Juste avant l’invasion de l’Irak par les US en mars 2003, plus d’un million de citoyens US ont manifesté contre la guerre. Depuis lors, il y a eu peu de protestations, avec moins de monde, alors que le massacre en Irak s’est intensifié, que le nombre d’américains tués augmente et qu’une nouvelle guerre avec l’Iran pointe à l’horizon. La disparition du mouvement de la paix est largement le résultat de la décision des principales organisations pacifistes de passer de mobilisations sociales indépendantes à une politique électoraliste, envoyant principalement des activistes travailler pour l’élection de candidats démocrates – dont la plupart ont soutenu la guerre. Le raisonnement offert par ces « dirigeants de la paix » c’était qu’une fois élus, les démocrates répondraient aux électeurs anti-guerres qui les avaient mis en poste. Bien sûr l’expérience pratique et l’histoire auraient du enseigner au mouvement de la paix l’inverse :
Les démocrates au Congres ont voté tous les budgets militaires depuis que les US ont envahi l’Irak et l’Afghanistan. La capitulation totale de la majorité démocrate nouvellement élue a eu un effet démoralisant majeur sur les activistes pour la paix désorientés et a jeté le discrédit sur un grand nombre de dirigeants de ce mouvement.
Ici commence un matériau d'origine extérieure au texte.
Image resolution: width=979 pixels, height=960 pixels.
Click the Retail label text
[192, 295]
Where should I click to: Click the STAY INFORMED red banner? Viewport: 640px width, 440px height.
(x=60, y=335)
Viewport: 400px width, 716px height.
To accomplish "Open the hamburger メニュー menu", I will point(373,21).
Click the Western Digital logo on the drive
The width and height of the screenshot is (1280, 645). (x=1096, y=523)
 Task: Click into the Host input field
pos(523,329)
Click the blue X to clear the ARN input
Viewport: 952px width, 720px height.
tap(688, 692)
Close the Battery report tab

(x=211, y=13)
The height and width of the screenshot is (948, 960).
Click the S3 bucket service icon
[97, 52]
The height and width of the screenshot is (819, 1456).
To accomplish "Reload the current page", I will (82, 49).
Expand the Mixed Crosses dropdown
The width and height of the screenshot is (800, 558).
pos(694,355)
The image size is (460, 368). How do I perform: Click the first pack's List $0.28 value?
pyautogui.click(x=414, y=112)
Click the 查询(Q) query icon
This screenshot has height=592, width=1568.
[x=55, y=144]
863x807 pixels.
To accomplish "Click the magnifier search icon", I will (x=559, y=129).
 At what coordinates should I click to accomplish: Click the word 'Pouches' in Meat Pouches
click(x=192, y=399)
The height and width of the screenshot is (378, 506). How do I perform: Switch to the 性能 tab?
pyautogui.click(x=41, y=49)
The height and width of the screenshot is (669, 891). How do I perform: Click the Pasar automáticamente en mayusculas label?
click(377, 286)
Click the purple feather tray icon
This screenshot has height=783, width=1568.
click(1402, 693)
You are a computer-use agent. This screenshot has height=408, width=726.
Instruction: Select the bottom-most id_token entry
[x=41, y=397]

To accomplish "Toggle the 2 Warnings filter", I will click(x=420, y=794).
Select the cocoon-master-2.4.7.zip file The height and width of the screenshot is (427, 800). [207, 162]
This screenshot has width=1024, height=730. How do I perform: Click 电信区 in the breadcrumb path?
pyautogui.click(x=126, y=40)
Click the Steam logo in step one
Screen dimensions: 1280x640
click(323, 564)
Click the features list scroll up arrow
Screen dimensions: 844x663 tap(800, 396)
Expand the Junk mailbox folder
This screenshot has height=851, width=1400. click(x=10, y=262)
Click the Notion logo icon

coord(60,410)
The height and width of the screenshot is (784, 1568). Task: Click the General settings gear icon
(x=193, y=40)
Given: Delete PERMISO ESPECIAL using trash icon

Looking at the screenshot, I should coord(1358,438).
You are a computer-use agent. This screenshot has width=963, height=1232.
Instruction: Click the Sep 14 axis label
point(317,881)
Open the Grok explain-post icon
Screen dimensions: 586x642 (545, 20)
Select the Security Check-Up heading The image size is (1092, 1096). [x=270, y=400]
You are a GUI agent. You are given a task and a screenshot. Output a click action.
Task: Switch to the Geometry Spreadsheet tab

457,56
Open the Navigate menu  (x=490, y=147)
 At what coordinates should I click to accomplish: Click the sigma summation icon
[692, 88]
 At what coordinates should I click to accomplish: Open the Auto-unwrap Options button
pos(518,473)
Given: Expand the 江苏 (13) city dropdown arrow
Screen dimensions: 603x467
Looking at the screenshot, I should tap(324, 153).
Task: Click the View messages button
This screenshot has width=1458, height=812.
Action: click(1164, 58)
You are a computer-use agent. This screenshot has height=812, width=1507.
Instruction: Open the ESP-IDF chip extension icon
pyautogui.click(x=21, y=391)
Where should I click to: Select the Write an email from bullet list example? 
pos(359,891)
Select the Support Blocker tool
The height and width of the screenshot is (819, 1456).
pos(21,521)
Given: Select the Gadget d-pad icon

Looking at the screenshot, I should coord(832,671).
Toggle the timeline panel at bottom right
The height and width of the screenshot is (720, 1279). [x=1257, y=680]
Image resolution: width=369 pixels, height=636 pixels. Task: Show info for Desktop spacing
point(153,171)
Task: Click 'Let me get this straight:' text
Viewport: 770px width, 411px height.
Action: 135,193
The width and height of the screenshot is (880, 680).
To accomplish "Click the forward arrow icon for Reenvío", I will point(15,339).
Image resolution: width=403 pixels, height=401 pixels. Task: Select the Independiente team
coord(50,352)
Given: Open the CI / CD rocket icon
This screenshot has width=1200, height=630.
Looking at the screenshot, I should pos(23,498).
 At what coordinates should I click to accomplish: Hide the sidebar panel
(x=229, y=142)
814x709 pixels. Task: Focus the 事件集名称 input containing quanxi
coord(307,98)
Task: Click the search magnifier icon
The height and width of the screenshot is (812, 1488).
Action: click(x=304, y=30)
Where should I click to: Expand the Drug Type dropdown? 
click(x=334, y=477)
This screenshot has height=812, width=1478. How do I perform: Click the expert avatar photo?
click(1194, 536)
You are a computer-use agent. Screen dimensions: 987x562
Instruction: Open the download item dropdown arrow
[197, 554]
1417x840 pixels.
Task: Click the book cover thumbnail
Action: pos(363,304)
Absence d’un Mouvement National
Comme David Brooks (La Jordana 2 juillet 2007) l’a rapporté justement lors du Forum Social US il n’y a pas de mouvement social national cohérent aux Etats-Unis. Au lieu de cela nous avons une collection de « groupes identitaires » fragmentés, chacun défendant des intérêts (identitaires) étroits, et totalement incapables de construire un mouvement national contre la guerre. La prolifération de ces groupes identitaires, sectaires « non gouvernementaux » est basé sur leur structure, mode de financement et direction. Beaucoup dépendent de fondations privées et d’institutions publiques pour leur financement ce qui les empêche de prendre des positions politiques. Au mieux, leurs dirigeants prétendent maintenir une existence séparée pour justifier leurs salaires et sécuriser un avancement futur dans des agences gouvernementales.
Les syndicats US sont virtuellement non existants dans plus de la moitié des Etats-Unis : ils représentent moins de 9% du secteur privé et 12 % de la totalité des travailleurs. La plupart des responsables nationaux, régionaux, et urbains des responsables syndicaux reçoivent des salaires comparables à ceux des directeurs de société de haut rang : entre 300 000 et 500 000 dollars par an. Presque 90 % des bureaucrates des syndicats financent et soutiennent les démocrates pro guerre et ont soutenu Bush et les budgets de guerre votés par le Congres, ont acheté des bons du trésor israélien (pour 25 milliards de dollars) et soutenu le massacre des palestiniens et les bombardements israéliens du Liban.
Pas d’Opposition au Lobby Pro Guerre
Les US sont le seul pays au monde ou le mouvement pour la paix refuse de reconnaître publiquement et de condamner ou s’opposer aux principales institutions politiques et sociales influentes qui soutiennent constamment et font la promotion des guerres US au Moyen Orient. Le pouvoir politique de la puissante configuration pro Israël dirigé par l’AIPAC (American Israël Political Affairs Committee), soutenue au sein du gouvernement par des dirigeants du Congres hauts placés pro Israël, et des responsables de la Maison Blanche et du Pentagon, a largement été documenté à travers des livres, et des articles par des journalistes de renom, des universitaires, et l’ancien président Jimmy Carter. La Puissante Configuration Zioniste (ZPC) a plus de 2000 fonctionnaires à plein temps, plus de 250 000 activistes, plus d’un millier de milliardaires et multi millionnaires donateurs politiques qui contribuent à financer les deux partis politiques. Le ZPC s’assure 20 % du budget d’aide militaire étranger des US pour Israël, plus de 95 % soutiennent au Congres le boycott de Gaza par Israël et ses incursions armées à Gaza, l’invasion du Liban et l’action de préemption contre l’Iran.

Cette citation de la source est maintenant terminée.